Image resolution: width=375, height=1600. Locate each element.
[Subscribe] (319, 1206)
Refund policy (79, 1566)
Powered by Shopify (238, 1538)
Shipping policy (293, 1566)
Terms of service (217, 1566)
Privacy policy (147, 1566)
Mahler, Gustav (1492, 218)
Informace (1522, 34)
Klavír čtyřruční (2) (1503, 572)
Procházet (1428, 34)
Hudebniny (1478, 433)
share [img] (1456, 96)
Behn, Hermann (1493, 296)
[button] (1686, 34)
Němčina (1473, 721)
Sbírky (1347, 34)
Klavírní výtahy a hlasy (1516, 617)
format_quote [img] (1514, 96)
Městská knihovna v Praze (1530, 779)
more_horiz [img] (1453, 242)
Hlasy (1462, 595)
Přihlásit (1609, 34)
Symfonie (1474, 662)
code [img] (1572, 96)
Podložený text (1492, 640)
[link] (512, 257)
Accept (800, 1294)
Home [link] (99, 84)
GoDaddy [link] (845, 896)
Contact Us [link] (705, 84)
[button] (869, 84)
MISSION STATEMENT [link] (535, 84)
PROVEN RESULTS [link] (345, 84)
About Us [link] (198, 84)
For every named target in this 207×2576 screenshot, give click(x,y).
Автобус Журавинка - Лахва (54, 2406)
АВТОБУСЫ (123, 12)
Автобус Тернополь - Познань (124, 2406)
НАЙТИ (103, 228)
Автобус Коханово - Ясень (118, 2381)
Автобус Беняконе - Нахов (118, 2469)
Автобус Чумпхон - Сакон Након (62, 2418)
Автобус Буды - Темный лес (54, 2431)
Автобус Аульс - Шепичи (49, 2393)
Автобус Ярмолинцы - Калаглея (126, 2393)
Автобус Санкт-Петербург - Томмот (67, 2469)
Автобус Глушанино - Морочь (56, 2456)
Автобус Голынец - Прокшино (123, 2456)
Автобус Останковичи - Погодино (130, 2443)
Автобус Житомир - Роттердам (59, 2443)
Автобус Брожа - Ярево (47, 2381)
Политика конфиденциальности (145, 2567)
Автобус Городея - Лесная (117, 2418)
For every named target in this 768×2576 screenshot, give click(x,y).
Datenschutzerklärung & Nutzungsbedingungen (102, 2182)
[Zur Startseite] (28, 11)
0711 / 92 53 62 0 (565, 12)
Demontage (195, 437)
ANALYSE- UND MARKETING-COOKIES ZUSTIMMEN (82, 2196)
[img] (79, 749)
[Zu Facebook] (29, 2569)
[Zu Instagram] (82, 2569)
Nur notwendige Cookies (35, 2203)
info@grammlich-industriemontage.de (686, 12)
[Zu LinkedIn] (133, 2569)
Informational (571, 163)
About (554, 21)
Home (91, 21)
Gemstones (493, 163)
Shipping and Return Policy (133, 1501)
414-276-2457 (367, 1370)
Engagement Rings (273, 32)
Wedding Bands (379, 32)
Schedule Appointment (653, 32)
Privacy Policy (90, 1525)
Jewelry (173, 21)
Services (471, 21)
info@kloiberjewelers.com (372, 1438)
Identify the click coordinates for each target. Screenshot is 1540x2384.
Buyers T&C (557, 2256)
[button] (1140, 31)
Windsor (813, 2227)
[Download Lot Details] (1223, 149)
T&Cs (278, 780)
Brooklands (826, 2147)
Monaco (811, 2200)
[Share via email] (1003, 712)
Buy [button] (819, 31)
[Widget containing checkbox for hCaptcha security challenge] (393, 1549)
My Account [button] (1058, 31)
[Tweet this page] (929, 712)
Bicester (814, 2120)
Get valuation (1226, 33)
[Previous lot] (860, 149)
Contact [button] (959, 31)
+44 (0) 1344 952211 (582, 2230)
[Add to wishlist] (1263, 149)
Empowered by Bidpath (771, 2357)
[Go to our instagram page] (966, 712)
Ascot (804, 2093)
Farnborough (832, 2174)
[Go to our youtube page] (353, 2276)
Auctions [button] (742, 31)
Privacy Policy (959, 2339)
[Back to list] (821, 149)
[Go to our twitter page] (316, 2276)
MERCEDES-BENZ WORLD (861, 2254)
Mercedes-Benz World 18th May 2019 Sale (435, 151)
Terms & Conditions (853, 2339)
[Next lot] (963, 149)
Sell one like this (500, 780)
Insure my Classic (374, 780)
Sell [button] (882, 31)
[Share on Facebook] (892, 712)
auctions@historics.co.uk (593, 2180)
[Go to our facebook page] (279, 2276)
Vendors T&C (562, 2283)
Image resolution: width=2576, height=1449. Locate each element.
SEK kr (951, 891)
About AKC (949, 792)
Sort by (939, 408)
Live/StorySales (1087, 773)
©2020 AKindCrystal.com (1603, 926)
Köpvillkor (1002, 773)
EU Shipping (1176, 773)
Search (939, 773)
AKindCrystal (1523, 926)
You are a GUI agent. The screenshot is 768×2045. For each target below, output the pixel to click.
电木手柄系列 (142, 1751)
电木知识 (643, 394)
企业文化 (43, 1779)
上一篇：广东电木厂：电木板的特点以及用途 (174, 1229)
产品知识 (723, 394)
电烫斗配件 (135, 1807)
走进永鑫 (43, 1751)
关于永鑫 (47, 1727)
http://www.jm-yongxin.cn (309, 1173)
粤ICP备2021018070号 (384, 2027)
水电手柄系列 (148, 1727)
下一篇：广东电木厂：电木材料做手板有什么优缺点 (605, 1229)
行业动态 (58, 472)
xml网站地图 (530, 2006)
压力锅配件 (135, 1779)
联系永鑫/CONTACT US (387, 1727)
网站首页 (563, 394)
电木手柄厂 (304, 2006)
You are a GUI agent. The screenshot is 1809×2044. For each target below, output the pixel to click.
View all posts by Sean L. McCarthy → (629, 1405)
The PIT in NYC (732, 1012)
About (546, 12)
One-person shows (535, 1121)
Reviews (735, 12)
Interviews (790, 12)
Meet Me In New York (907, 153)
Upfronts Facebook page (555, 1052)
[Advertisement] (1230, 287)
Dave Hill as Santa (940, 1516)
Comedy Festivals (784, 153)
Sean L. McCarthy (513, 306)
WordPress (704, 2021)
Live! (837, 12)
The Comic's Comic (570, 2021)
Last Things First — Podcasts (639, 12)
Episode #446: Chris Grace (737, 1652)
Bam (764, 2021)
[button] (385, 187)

Description of the task: Where a line of the listing contains "this", count it; your answer must be only the resulting number.

Answer space: 4